Exercise is often prescribed as a weight loss modality. Everything else being equal, the more intense the exercise prescription, the greater the caloric cost of the exercise bout. Moreover, the more intense the exercise, the greater the postexercise caloric cost. That is, following exercise cessation, the body’s metabolic rate will be elevated, thus increasing energy expenditure. By increasing the intensity of any given exercise, one will increase caloric expenditure not only during exercise, but also following the exercise session. This may affect glycemic status both acutely, through effects independent of weight loss, and chronically by increasing daily energy expenditure and subsequent weight loss if a negative energy balance is imparted.

The current guidelines (ACSM, CDC, and SG) suggest that the accumulation of 30 min of moderate-intensity exercise should result in an energy expenditure of approximately 150–200 kcal daily. When projected chronically, it is unlikely that this would result in significant weight loss unless simultaneous changes in diet also occurred.

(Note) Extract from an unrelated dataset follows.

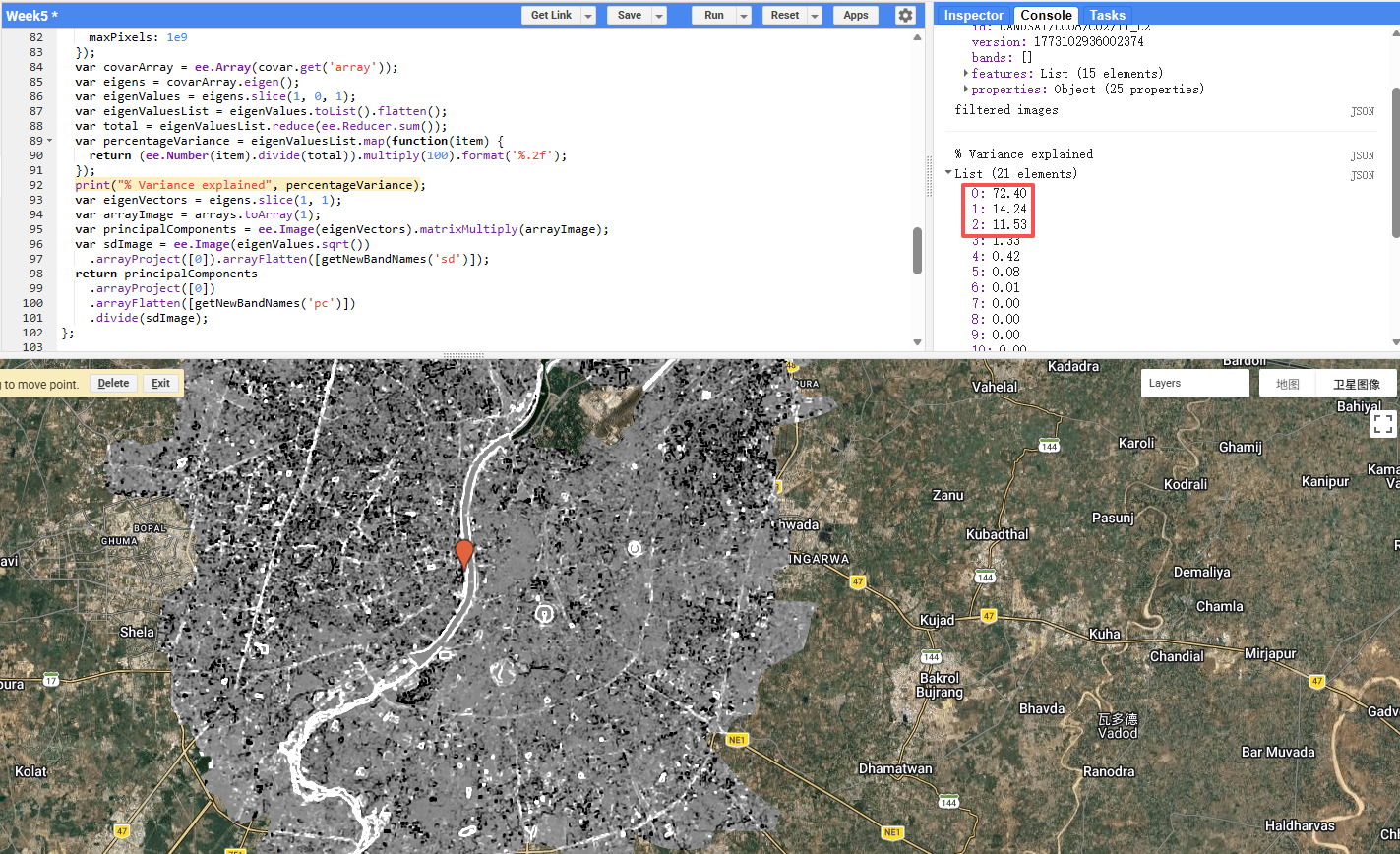Fold code at line 89 arrow
This screenshot has width=1400, height=854.
[51, 141]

Few studies have directly explored the effects of long-term, intermittent, moderate-intensity exercise on glucose tolerance and insulin sensitivity. Snyder et al.19 reported that after 32 weeks of intermittent, moderate-intensity exercise (10 min, three times/day, 5 days/week, 50–65% maximum heart rate), fasting insulin and glucose levels did not change. Interestingly, Donnelly et al.20 found that after 18 months of an intermittent exercise program (two times/day, 15 min/session, 50–65% MHRR, 5 days/week), the insulin area under the curve decreased significantly compared with baseline during an oral glucose tolerance test (OGTT) in moderately obese females with slightly elevated fasting glucose levels. Not surprisingly, there were no changes in body composition after the 18 months of training, suggesting that improvements in insulin action occurred independent of weight loss.

These results would seem to suggest that the ACSM/CDC guidelines may be effective in improving insulin action. It should be noted, however, that the intensity of exercise prescribed by Donnelly et al.20 is much more intense than the recommendations put forth in the current physical activity guidelines.

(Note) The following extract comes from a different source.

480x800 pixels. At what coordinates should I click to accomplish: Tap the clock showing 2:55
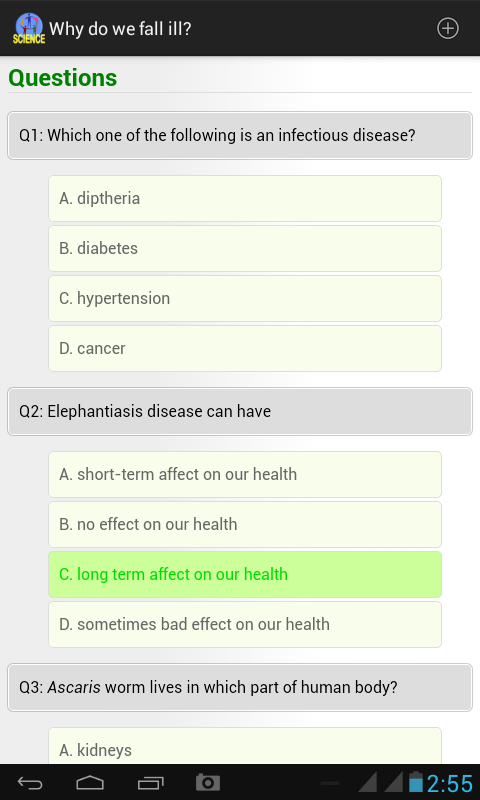450,783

Little clinical research would seem to support the contention that intermittent, moderate-intensity exercise is optimal for improvements in glucose homeostasis. Further long-term studies using the specific guidelines established by the ACSM, CDC, and other organizations should be completed before any definitive statements are issued regarding the efficacy of this particular form of exercise prescription for individuals with IGT.

Both acute and long-term exercise interventions indicate that the primary determinant of changes in insulin action is exercise intensity. The more intense the exercise stimulus that one prescribes, the greater the acute benefit will be. Moreover, more intense exercise will result in a greater caloric deficit increasing the likelihood of long-term weight loss. The relationship between exercise intensity and the benefits associated with exercise can be best represented by a dose-response curve (Figure 1).

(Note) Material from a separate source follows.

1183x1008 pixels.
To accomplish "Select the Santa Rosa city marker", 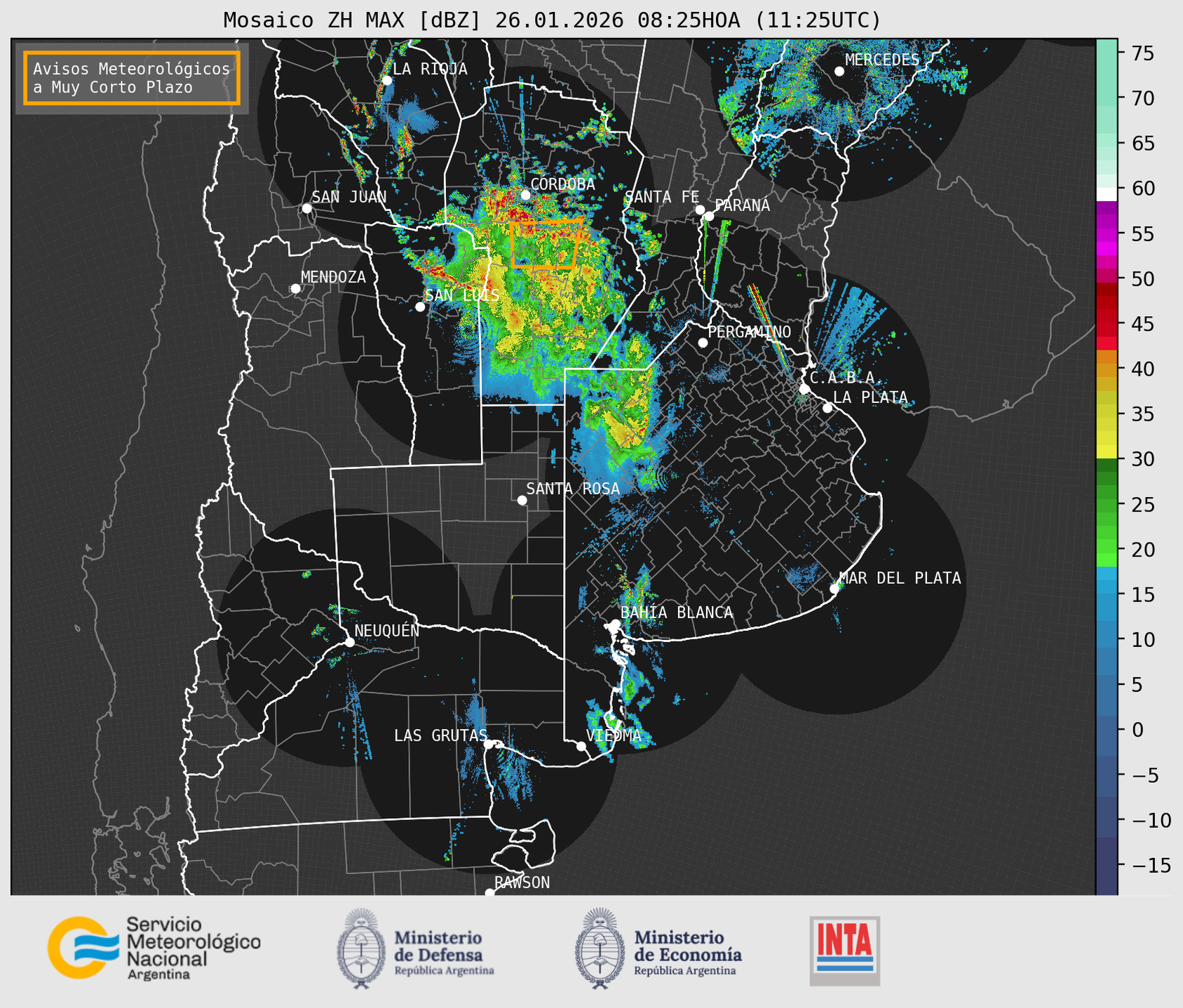I will point(522,500).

The ACSM and CDC guidelines suggest that the largest relative benefits in health status can be achieved from moving from a sedentary state to one in which moderate-intensity physical activity is employed. Current research would seem to suggest that those with IGT might improve insulin action to the greatest extent by the incorporation of more moderately intense exercise prescriptions.

Research using both chronic and acute exercise has demonstrated that the prescription of relatively intense physical activity can improve insulin action and glucose tolerance in individuals with abnormal carbohydrate metabolism. The prescription of relatively intense exercise (>75% Vo2max) can, however, lead to transitory impairments in insulin action.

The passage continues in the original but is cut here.